▶ **EXERCISE REQUIREMENTS**
The answer must consist solely of the lines from the line with "This screenshot has height=591, width=598." to the end of the data below, transcribed exactly and with no pictures.

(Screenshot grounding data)
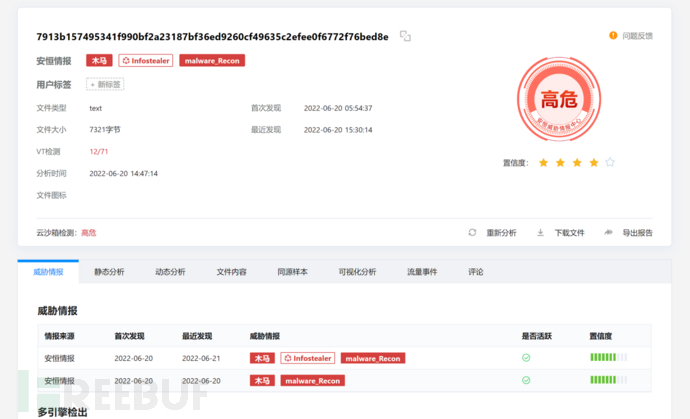Open the 文件内容 tab

click(231, 271)
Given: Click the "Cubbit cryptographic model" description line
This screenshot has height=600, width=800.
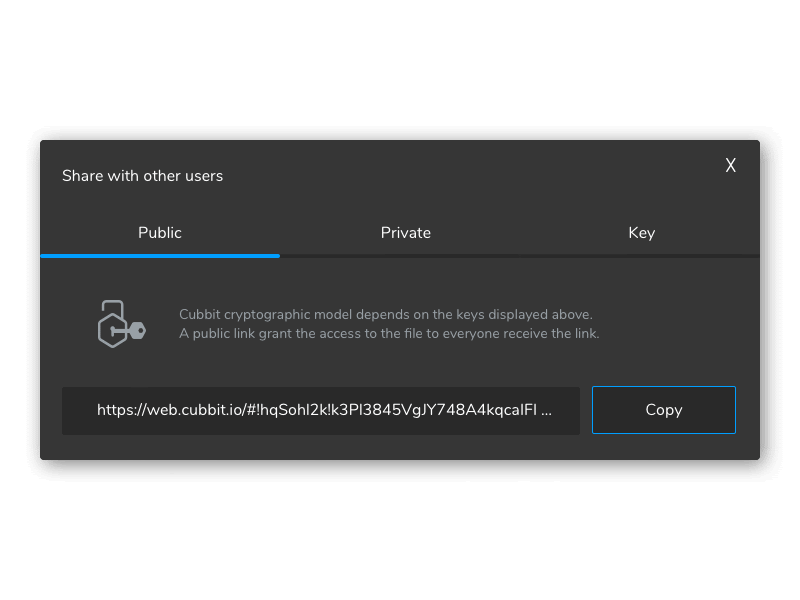Looking at the screenshot, I should coord(386,314).
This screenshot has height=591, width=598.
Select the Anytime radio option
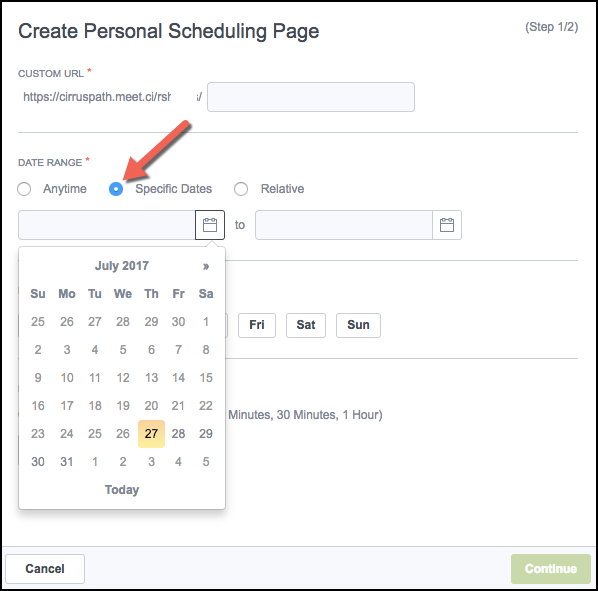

▶ **YOUR SOLUTION**
This screenshot has height=591, width=598.
Select the Anytime radio option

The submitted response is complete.